「Tシャツはアートだ」と証明した本に載せなかった自分遺産T
されど、Tシャツ。●これまで何枚着てきたか、Tシャツ。服としては何よりシンプルなつくり、Tシャツ。理想の一枚に出会ったと思ってもすぐに次が欲しくなる、Tシャツ。されどで探す、今年いちばんの、Tシャツ。
Tシャツ本を出してしまうほどTシャツが好きな人たちのマイベストTは、我々のTシャツ選びにおける羅針盤になる。アメ村の名店「ピグスティ」からバトンを受け取るのは、ヴィンテージTシャツのセレクトショップ「ハローテキサス(HELLO//TEXAS)」の店主、三好智之さん。彼の常識ハズレな目線も大いなる参考に。

「もはやアート」という評価を得た“ある意味”Tシャツ本
アメリカの土産物や記念品、とあるイベントで配られていたであろうノベルティなど、我々がよく知るヴィンテージTとは明らかに違う「ハローテキサス」に集まるTシャツたち。
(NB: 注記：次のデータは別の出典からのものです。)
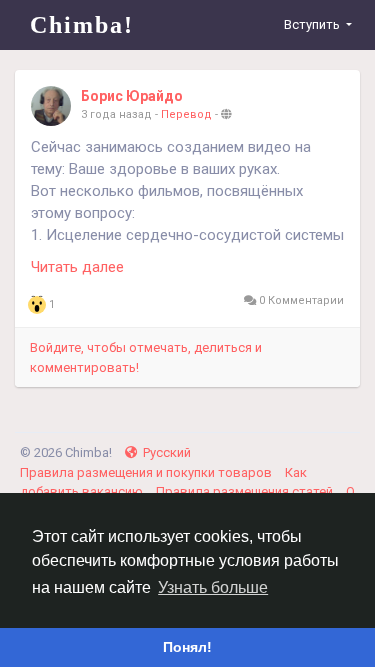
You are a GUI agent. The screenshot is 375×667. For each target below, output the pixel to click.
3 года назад (116, 114)
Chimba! (82, 25)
その独特な世界は2015年に一冊にまとめられ、撮影はホンマタカシが担当。「これはもはやアート本」という評価を獲得した。

つまりこれは逆説的なTシャツ本で、本書の帯にも“ある意味、Tシャツ本”と書かれている。今回は、そんな「ハローテキサス」による魅惑のTシャツワールドにみなさんをご案内する。
Tシャツの多様性は、先人が築いた価値観だけでは計れない
ーヤバイ。見たことあるようなTシャツが一枚もない。
三好 でしょうね(笑)。古着業界で先人たちが作り上げてきた「こういうTシャツは貴重だよ」という価値観ってありますよね。そのレールの上でみんなあれこれ話をしているけれど、俺はそれだけじゃ面白くないなと。もちろん俺もその手のTシャツはたくさん持っているけれど、同じように珍しくて、格好いいTシャツはいっぱいある。その多様性が魅力なんですよ、Tシャツは。
ーそもそも三好さんは、なんでTシャツにハマったんですか?
三好 ヴィンテージブーム全盛の学生時代、リーバイスのビッグEなんかが20〜30万の値が付いていたんです。これをアメリカで手に入れてきたら……と思ってアメリカに渡って、スリフトショップや小さな店をシラミツブシに探しながらあちこち走り回ったんです。でも、なんにも見つからない。どうやらアメリカのバイヤーたちが買い漁ったあとだったんです。店内をよく見りゃ「WE BUY OLD LEVI’S、LEE、WRANGLER」って書いてあるし。
ーそれがどうTシャツにつながるんですか?
三好 で、「何だよっ!」と思っていろいろ見てたら、こういうTシャツがめちゃくちゃある。当時からTシャツは好きでいろいろ買ってましたけど、こういうワケがわからないグラフィックのTシャツは持ってなくて、しかも大半が3ドル以下。「これ、格好いいじゃん!」と思って。それがキッカケでしたね。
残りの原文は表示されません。